Why Time Outs Don't Work - and what to do instead
Feb 06, 2025
Why Time-Outs Don’t Work (and What to Do Instead)
Time-outs have long been seen as a go-to discipline strategy for parents.
The idea is simple: remove the child from the situation to give them time to “think about what they’ve done.”
But the reality is, time-outs often miss the mark when it comes to helping kids learn better behaviour. Here are three key reasons why time-outs don’t work and what you can do instead to foster real growth and connection.
1. Time-Outs Are Used as a Punishment
When kids are emotionally dysregulated, they’re not in a place to reflect on their behaviour. Instead, time-outs feel like a punishment, which shifts their focus away from what they did wrong and towards feelings of anger or resentment.

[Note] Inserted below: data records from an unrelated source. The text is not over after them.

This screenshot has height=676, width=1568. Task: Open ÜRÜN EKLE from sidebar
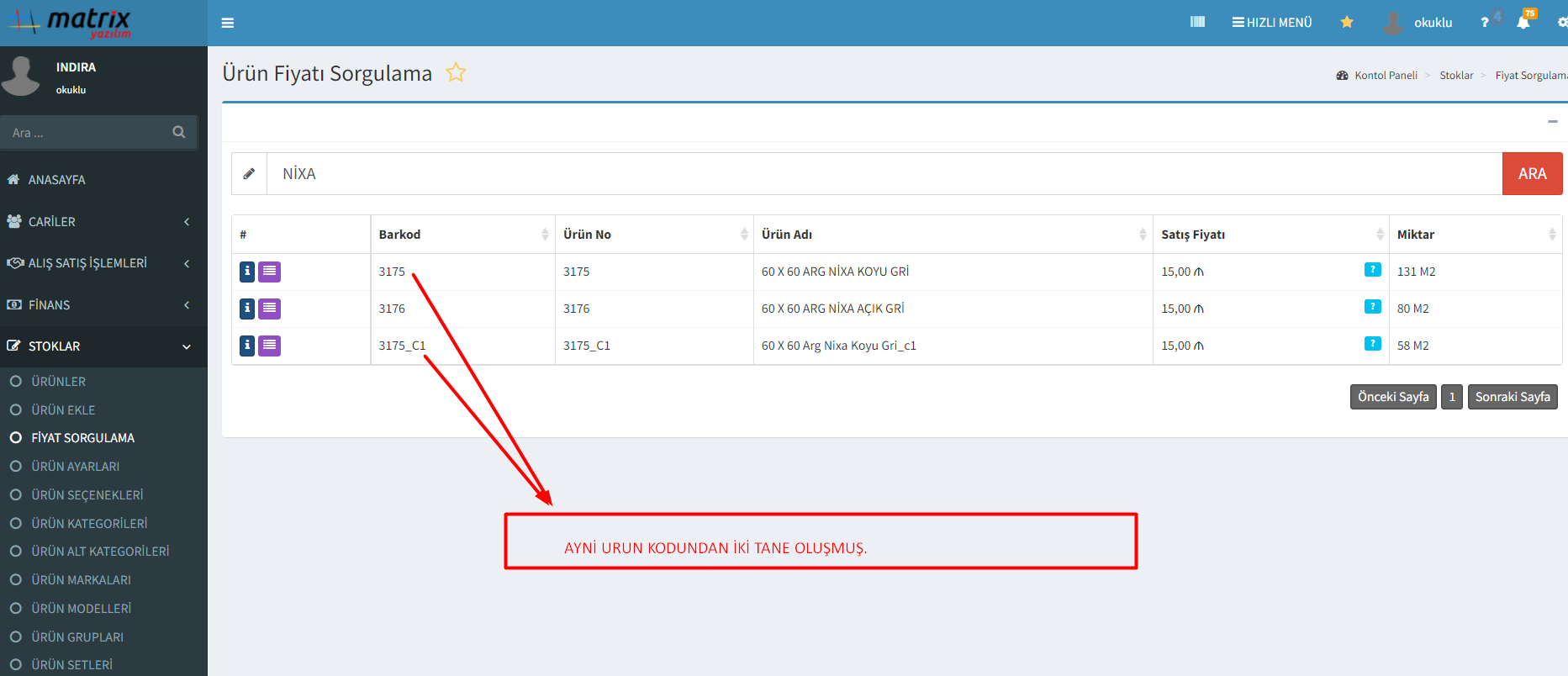tap(63, 410)
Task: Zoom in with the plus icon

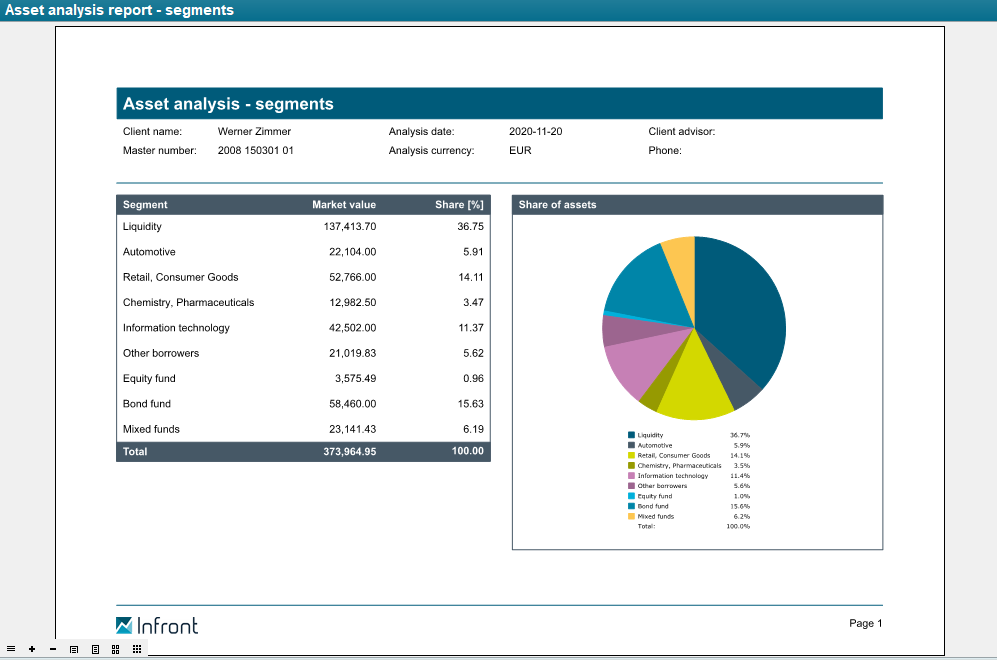Action: (32, 649)
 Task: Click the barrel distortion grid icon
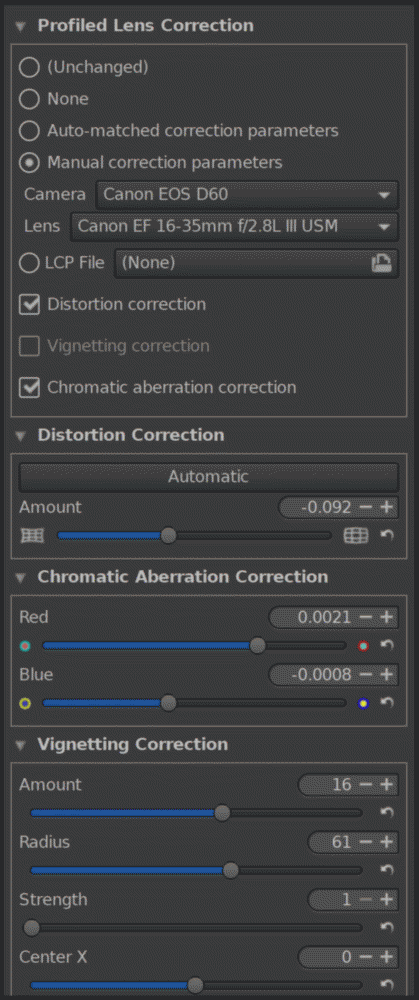[356, 536]
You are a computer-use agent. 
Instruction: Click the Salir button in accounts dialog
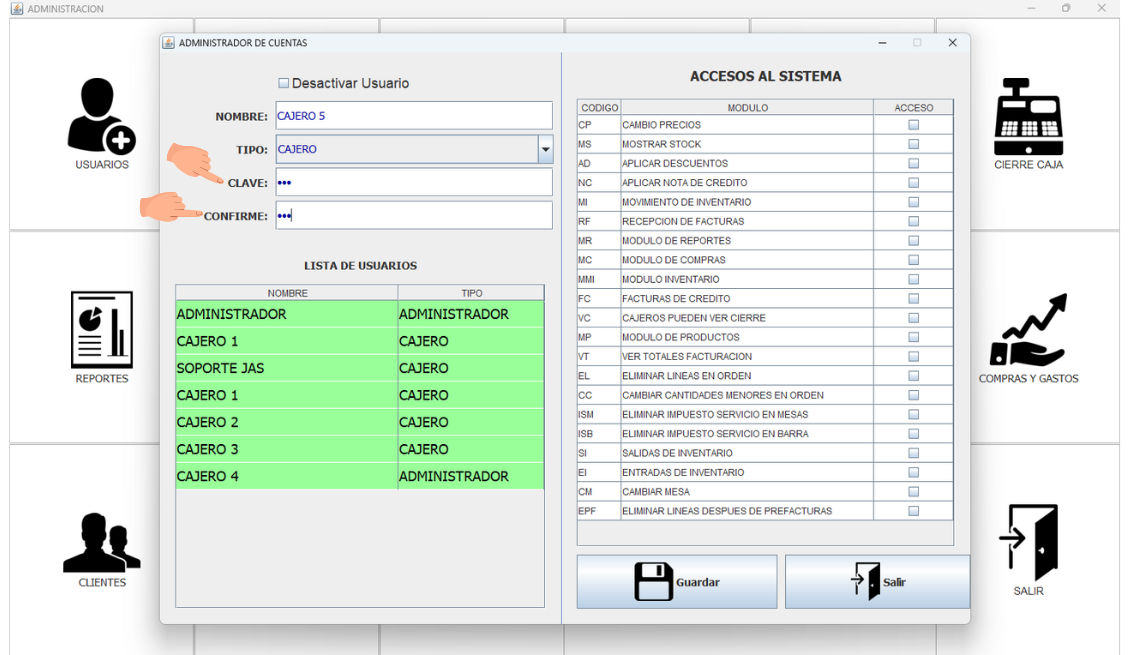coord(877,582)
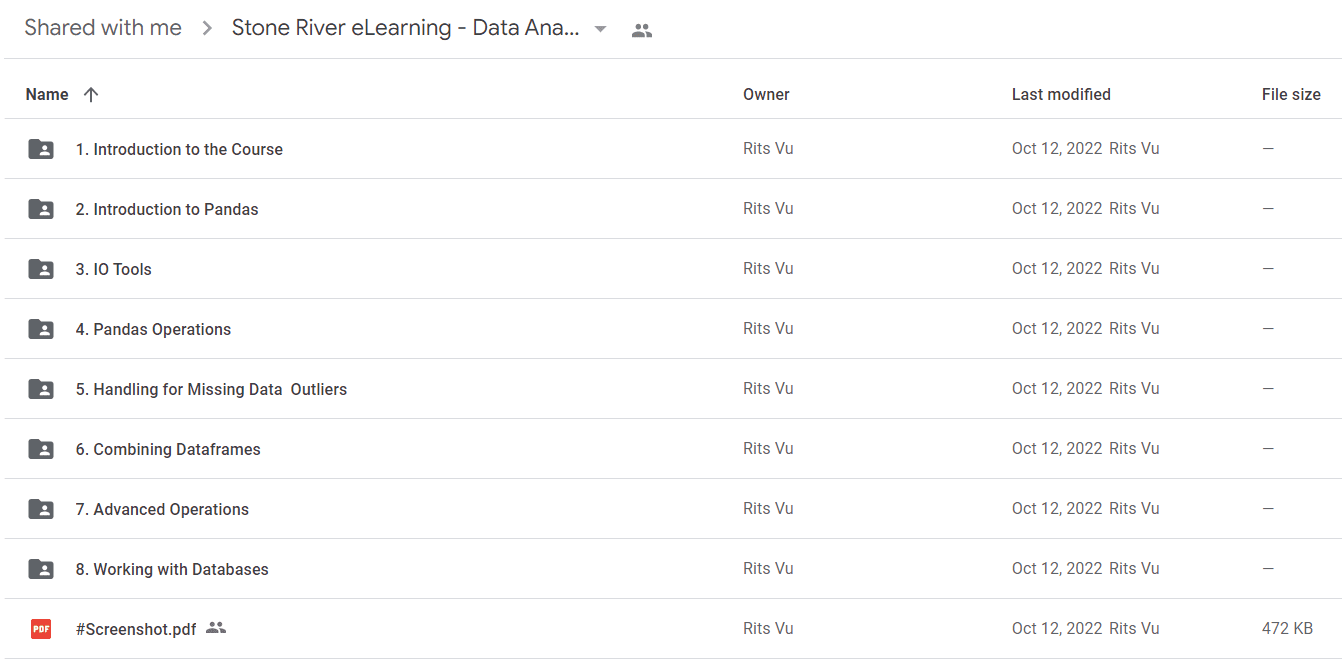Click the folder icon beside Combining Dataframes
This screenshot has width=1342, height=662.
[41, 449]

Rather than thinking, “I shouldn’t have hit my brother,” they’re more likely to think, “I’m mad at Mum for sending me away.” This emotional response blocks the opportunity for genuine learning and growth.
What to Do Instead:Connect Before You Correct — Stay calm, get down to your child’s level, and acknowledge their feelings. When kids feel safe and heard, they’re more open to learning from the situation.
2. Time-Outs Push Kids Away When They Need Us Most
Children often act out because they’re overwhelmed and struggling to manage big emotions. Sending them away during these moments feels like rejection, not support. Instead of helping them learn how to handle their feelings, it leaves them alone to deal with emotions they don’t yet understand or know how to process.
What to Do Instead: Stay Close — Offer Comfort and help your child calm down. Sitting with them, offering a gentle touch, or simply being present shows them that you’re there to help them navigate their emotions.
3. Time-Outs Don’t Teach Better Behaviour
While time-outs might stop the behaviour in the short term, they don’t teach kids what to do differently next time. Children often focus on feeling bad or figuring out how to avoid getting in trouble rather than understanding the impact of their actions.
This approach misses the chance to build important problem-solving and emotional regulation skills.
What to Do Instead:Teach Emotional Regulation Skills — Help your child build coping skills outside of emotional outbursts.
Practice deep breathing exercises, role-play calming strategies, and teach them to recognise early signs of frustration. Activities like mindfulness, naming feelings, and using visual aids (like a “feelings thermometer”) can strengthen their ability to manage emotions during dysregulated moments.
Final Thoughts
Discipline isn’t about punishment—it’s about teaching. By staying connected, offering guidance, and supporting your child through big emotions, you’re not just managing behaviour in the moment; you’re helping them develop lifelong skills for emotional regulation, problem-solving, and healthy relationships.
Connection over correction. Every time.